Supplied data:
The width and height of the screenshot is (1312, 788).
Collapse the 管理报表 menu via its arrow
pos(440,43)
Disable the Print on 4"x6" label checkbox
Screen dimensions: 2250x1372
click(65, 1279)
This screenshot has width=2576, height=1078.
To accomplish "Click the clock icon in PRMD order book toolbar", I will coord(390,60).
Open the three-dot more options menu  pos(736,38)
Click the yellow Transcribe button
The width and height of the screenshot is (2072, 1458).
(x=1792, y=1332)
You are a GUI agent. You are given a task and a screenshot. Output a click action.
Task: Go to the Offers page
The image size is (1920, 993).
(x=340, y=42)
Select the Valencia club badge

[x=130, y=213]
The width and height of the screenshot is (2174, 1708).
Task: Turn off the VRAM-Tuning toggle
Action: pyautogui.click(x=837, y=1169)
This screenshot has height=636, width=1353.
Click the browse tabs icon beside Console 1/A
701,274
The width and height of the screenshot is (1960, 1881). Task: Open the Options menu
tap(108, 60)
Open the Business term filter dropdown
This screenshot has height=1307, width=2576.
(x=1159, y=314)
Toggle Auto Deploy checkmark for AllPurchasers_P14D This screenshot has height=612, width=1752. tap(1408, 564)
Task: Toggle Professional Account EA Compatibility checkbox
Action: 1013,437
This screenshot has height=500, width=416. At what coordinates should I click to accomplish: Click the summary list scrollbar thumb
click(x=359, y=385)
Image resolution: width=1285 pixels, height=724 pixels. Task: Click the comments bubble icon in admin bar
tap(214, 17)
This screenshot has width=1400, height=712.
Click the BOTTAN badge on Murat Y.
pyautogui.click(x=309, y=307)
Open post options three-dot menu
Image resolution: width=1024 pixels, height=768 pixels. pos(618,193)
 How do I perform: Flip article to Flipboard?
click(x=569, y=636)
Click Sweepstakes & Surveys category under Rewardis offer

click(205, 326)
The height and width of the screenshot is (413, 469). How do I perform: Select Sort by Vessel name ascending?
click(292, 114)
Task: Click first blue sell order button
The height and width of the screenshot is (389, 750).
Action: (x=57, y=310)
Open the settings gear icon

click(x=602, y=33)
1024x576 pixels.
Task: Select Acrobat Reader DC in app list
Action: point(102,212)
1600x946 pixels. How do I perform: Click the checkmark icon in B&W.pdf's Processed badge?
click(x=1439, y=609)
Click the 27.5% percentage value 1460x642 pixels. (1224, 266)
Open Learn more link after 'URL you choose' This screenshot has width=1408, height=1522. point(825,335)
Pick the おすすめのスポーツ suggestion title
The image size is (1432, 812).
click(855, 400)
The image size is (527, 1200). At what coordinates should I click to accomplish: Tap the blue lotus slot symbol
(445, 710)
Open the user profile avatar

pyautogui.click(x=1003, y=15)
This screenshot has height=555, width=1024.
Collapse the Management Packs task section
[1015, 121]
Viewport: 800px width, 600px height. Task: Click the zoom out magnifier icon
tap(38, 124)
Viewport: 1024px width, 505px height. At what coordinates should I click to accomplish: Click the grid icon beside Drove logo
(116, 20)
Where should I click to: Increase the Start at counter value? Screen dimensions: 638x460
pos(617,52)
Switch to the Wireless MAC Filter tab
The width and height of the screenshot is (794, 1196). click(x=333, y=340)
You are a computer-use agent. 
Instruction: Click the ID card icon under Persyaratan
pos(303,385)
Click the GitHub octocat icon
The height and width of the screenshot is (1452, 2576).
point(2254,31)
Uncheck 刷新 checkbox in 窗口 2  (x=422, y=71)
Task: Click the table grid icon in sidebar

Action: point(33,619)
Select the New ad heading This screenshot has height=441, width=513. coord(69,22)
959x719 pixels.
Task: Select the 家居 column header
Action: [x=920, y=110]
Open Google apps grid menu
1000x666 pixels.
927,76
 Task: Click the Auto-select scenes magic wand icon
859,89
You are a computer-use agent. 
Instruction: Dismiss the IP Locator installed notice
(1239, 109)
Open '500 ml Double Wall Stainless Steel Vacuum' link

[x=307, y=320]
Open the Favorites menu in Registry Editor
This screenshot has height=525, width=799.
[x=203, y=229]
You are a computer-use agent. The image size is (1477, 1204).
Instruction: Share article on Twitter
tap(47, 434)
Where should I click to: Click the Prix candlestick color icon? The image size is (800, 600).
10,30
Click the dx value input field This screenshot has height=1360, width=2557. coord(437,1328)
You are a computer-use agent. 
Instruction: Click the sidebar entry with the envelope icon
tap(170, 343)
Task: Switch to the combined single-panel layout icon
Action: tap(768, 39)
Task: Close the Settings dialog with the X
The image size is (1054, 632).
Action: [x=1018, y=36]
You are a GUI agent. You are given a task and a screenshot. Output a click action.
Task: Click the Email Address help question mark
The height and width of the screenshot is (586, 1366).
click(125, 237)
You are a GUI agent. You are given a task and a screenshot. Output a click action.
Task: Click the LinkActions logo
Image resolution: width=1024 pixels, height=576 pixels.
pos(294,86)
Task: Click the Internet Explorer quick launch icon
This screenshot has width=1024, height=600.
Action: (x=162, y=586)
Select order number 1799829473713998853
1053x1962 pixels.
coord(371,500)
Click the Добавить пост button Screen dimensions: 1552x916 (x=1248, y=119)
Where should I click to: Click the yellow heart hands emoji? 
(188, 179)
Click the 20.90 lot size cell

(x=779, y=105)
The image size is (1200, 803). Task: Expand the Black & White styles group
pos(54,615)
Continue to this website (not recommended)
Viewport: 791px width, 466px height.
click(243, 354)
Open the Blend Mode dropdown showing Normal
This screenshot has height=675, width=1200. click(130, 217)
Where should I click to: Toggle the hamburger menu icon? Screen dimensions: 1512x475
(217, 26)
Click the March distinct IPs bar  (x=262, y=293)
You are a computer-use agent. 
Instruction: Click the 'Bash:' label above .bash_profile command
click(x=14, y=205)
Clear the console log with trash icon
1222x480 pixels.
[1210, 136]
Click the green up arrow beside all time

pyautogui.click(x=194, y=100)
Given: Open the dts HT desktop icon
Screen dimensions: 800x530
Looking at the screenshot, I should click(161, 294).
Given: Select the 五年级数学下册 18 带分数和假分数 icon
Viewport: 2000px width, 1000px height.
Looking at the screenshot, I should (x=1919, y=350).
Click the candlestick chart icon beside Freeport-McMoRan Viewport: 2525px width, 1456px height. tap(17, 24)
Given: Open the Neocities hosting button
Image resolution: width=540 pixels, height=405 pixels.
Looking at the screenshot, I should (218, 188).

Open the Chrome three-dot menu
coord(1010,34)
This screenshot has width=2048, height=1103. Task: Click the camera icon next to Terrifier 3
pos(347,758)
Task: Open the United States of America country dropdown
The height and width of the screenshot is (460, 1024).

What you should do: Return all of the rows above verbatim, line by line, with nothing changed.

Answer for the task:
The width and height of the screenshot is (1312, 788).
Collapse the 管理报表 menu via its arrow
pos(440,43)
Disable the Print on 4"x6" label checkbox
Screen dimensions: 2250x1372
click(65, 1279)
This screenshot has width=2576, height=1078.
To accomplish "Click the clock icon in PRMD order book toolbar", I will coord(390,60).
Open the three-dot more options menu  pos(736,38)
Click the yellow Transcribe button
The width and height of the screenshot is (2072, 1458).
(x=1792, y=1332)
You are a GUI agent. You are given a task and a screenshot. Output a click action.
Task: Go to the Offers page
The image size is (1920, 993).
(x=340, y=42)
Select the Valencia club badge

[x=130, y=213]
The width and height of the screenshot is (2174, 1708).
Task: Turn off the VRAM-Tuning toggle
Action: pyautogui.click(x=837, y=1169)
This screenshot has height=636, width=1353.
Click the browse tabs icon beside Console 1/A
701,274
The width and height of the screenshot is (1960, 1881). Task: Open the Options menu
tap(108, 60)
Open the Business term filter dropdown
This screenshot has height=1307, width=2576.
(x=1159, y=314)
Toggle Auto Deploy checkmark for AllPurchasers_P14D This screenshot has height=612, width=1752. tap(1408, 564)
Task: Toggle Professional Account EA Compatibility checkbox
Action: 1013,437
This screenshot has height=500, width=416. At what coordinates should I click to accomplish: Click the summary list scrollbar thumb
click(x=359, y=385)
Image resolution: width=1285 pixels, height=724 pixels. Task: Click the comments bubble icon in admin bar
tap(214, 17)
This screenshot has width=1400, height=712.
Click the BOTTAN badge on Murat Y.
pyautogui.click(x=309, y=307)
Open post options three-dot menu
Image resolution: width=1024 pixels, height=768 pixels. pos(618,193)
 How do I perform: Flip article to Flipboard?
click(x=569, y=636)
Click Sweepstakes & Surveys category under Rewardis offer

click(205, 326)
The height and width of the screenshot is (413, 469). How do I perform: Select Sort by Vessel name ascending?
click(292, 114)
Task: Click first blue sell order button
The height and width of the screenshot is (389, 750).
Action: (x=57, y=310)
Open the settings gear icon

click(x=602, y=33)
1024x576 pixels.
Task: Select Acrobat Reader DC in app list
Action: point(102,212)
1600x946 pixels. How do I perform: Click the checkmark icon in B&W.pdf's Processed badge?
click(x=1439, y=609)
Click the 27.5% percentage value 1460x642 pixels. (1224, 266)
Open Learn more link after 'URL you choose' This screenshot has width=1408, height=1522. point(825,335)
Pick the おすすめのスポーツ suggestion title
The image size is (1432, 812).
click(855, 400)
The image size is (527, 1200). At what coordinates should I click to accomplish: Tap the blue lotus slot symbol
(445, 710)
Open the user profile avatar

pyautogui.click(x=1003, y=15)
This screenshot has height=555, width=1024.
Collapse the Management Packs task section
[1015, 121]
Viewport: 800px width, 600px height. Task: Click the zoom out magnifier icon
tap(38, 124)
Viewport: 1024px width, 505px height. At what coordinates should I click to accomplish: Click the grid icon beside Drove logo
(116, 20)
Where should I click to: Increase the Start at counter value? Screen dimensions: 638x460
pos(617,52)
Switch to the Wireless MAC Filter tab
The width and height of the screenshot is (794, 1196). click(x=333, y=340)
You are a computer-use agent. 
Instruction: Click the ID card icon under Persyaratan
pos(303,385)
Click the GitHub octocat icon
The height and width of the screenshot is (1452, 2576).
point(2254,31)
Uncheck 刷新 checkbox in 窗口 2  (x=422, y=71)
Task: Click the table grid icon in sidebar

Action: point(33,619)
Select the New ad heading This screenshot has height=441, width=513. coord(69,22)
959x719 pixels.
Task: Select the 家居 column header
Action: [x=920, y=110]
Open Google apps grid menu
1000x666 pixels.
927,76
 Task: Click the Auto-select scenes magic wand icon
859,89
You are a computer-use agent. 
Instruction: Dismiss the IP Locator installed notice
(1239, 109)
Open '500 ml Double Wall Stainless Steel Vacuum' link

[x=307, y=320]
Open the Favorites menu in Registry Editor
This screenshot has height=525, width=799.
[x=203, y=229]
You are a computer-use agent. The image size is (1477, 1204).
Instruction: Share article on Twitter
tap(47, 434)
Where should I click to: Click the Prix candlestick color icon? The image size is (800, 600).
10,30
Click the dx value input field This screenshot has height=1360, width=2557. coord(437,1328)
You are a computer-use agent. 
Instruction: Click the sidebar entry with the envelope icon
tap(170, 343)
Task: Switch to the combined single-panel layout icon
Action: tap(768, 39)
Task: Close the Settings dialog with the X
The image size is (1054, 632).
Action: [x=1018, y=36]
You are a GUI agent. You are given a task and a screenshot. Output a click action.
Task: Click the Email Address help question mark
The height and width of the screenshot is (586, 1366).
click(125, 237)
You are a GUI agent. You are given a task and a screenshot. Output a click action.
Task: Click the LinkActions logo
Image resolution: width=1024 pixels, height=576 pixels.
pos(294,86)
Task: Click the Internet Explorer quick launch icon
This screenshot has width=1024, height=600.
Action: (x=162, y=586)
Select order number 1799829473713998853
1053x1962 pixels.
coord(371,500)
Click the Добавить пост button Screen dimensions: 1552x916 (x=1248, y=119)
Where should I click to: Click the yellow heart hands emoji? 
(188, 179)
Click the 20.90 lot size cell

(x=779, y=105)
The image size is (1200, 803). Task: Expand the Black & White styles group
pos(54,615)
Continue to this website (not recommended)
Viewport: 791px width, 466px height.
click(243, 354)
Open the Blend Mode dropdown showing Normal
This screenshot has height=675, width=1200. click(130, 217)
Where should I click to: Toggle the hamburger menu icon? Screen dimensions: 1512x475
(217, 26)
Click the March distinct IPs bar  (x=262, y=293)
You are a computer-use agent. 
Instruction: Click the 'Bash:' label above .bash_profile command
click(x=14, y=205)
Clear the console log with trash icon
1222x480 pixels.
[1210, 136]
Click the green up arrow beside all time

pyautogui.click(x=194, y=100)
Given: Open the dts HT desktop icon
Screen dimensions: 800x530
Looking at the screenshot, I should click(161, 294).
Given: Select the 五年级数学下册 18 带分数和假分数 icon
Viewport: 2000px width, 1000px height.
Looking at the screenshot, I should (x=1919, y=350).
Click the candlestick chart icon beside Freeport-McMoRan Viewport: 2525px width, 1456px height. tap(17, 24)
Given: Open the Neocities hosting button
Image resolution: width=540 pixels, height=405 pixels.
Looking at the screenshot, I should (218, 188).

Open the Chrome three-dot menu
coord(1010,34)
This screenshot has width=2048, height=1103. Task: Click the camera icon next to Terrifier 3
pos(347,758)
Task: Open the United States of America country dropdown
The height and width of the screenshot is (460, 1024).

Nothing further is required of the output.